Je sors une jambe du lit. Puis l’autre. J’ai mal aux articulations. Et ma tête cogne, comme si un mini groupe de rock jouait à l’intérieur. Je marque une pause, puis pousse sur mes cuisses pour me mettre debout. Ça tangue. Je stabilise mon équilibre et me dirige à tâtons vers le berceau. J’ai la nausée, mais je pense que quelqu’un ne serait pas très contente si je vomissais dans le berceau de sa fille. La chambre est plongée dans la pénombre, seul un mince rayon de lumière éclaire le berceau. Les yeux de bébé sont grand ouverts, fixés sur moi. Ils brillent comme ceux des chats dans la nuit. Je me penche, l’attrape dans mes bras. Elle me semble beaucoup plus lourde que d’habitude. Je la sens s’étirer dans mes bras, son petit corps tout chaud de sommeil. À tâtons, toujours, je marche le long du mur jusqu’à la porte, puis sors de la chambre. Le salon baigne dans un jour morne, légèrement bleuté. Ça sent l’alcool, je vois les traces de vodka briller à la lumière. Ça me fait bizarre d’être là avec bébé. Comme s’il y avait quelque chose d’incohérent. De déplacé.
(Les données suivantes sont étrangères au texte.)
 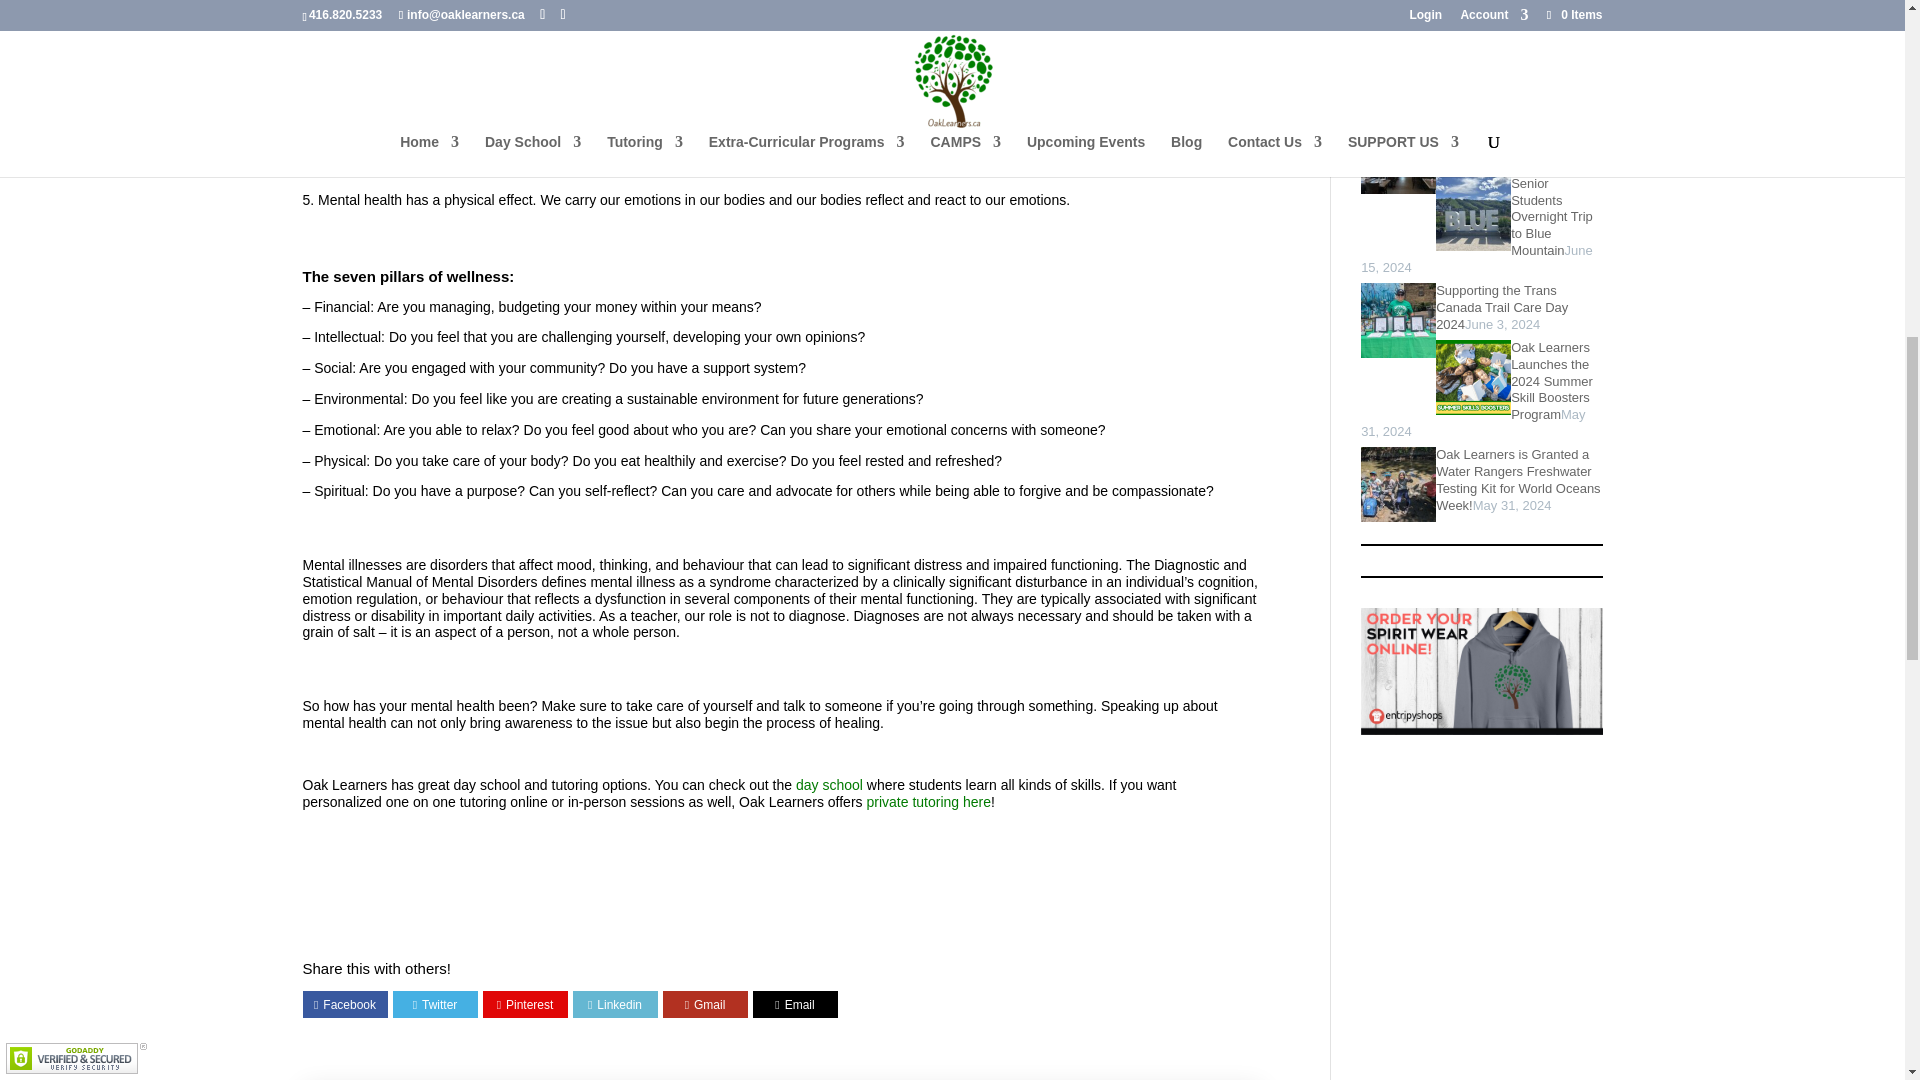 I want to click on Share on Facebook, so click(x=345, y=1004).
Je traverse le salon vers l’égouttoir, où s’empilent les biberons. Bébé se tord dans mes bras : elle a faim. J’ai l’impression d’être sur un bateau en pleine tempête, et de devoir serrer ma fille contre moi pour ne pas qu’elle passe par-dessus le bord. La chemise d’un pote est posée sur le dossier d’une chaise, il y a des traces de sang. J’espère que personne n’est mort hier soir. D’une main, je prépare le biberon. La partie la plus délicate est de verser la bonne quantité d’eau sans en renverser partout. J’en profite pour boire une gorgée d’Évian au goulot. Vus les reflux qui me secouent l’estomac, je changerai de bouteille pour le prochain biberon. Je m’effondre dans un fauteuil, installe Ambre au creux de mon bras, puis enfourne la tétine dans sa bouche. Elle ferme les yeux, se met à téter goulument. Soudain, je crois entendre un bruit. Une sorte de ronflement, comme si un grizzly dormait sur ma mezzanine. Sans cesser de nourrir bébé, je me lève et me dirige vers l’escalier. Mes pieds collent sur les marches, c’est très désagréable. J’arrive en haut. Un de mes amis est allongé par terre, la bouche grande ouverte. Il porte mon t-shirt Super papa. « On en reparlera quand il devra donner le biberon un lendemain de soirée » dis-je à ma fille. Je crois qu’elle est d’accord, puisqu’elle me sourit. Un sourire qui vaut toutes les grasses mat’ du monde.

3 comments

  1. Comment by Emilie

    Emilie Reply août 7, 2019 at 2:47 pm

    Salut, je viens de tomber par hasard ou presque sur ton blog, c’est une belle découverte 🙂

  2. Comment by Papa Plume

    Papa Plume Reply août 7, 2019 at 2:54 pm

    Salut Emilie, merci c’est gentil 🙂 Comment es-tu tombée dessus, ça m’intéresse ?

  3. Comment by Stephanie Chariau

    Stephanie Chariau Reply janvier 21, 2020 at 12:52 pm

    Bonjour. Merci pour ton regard sensible et poétique sur ce petit quotidien tumultueux. Je nous revois jeunes parents dans tes mots. C est doux et bon. Je souris. Merci.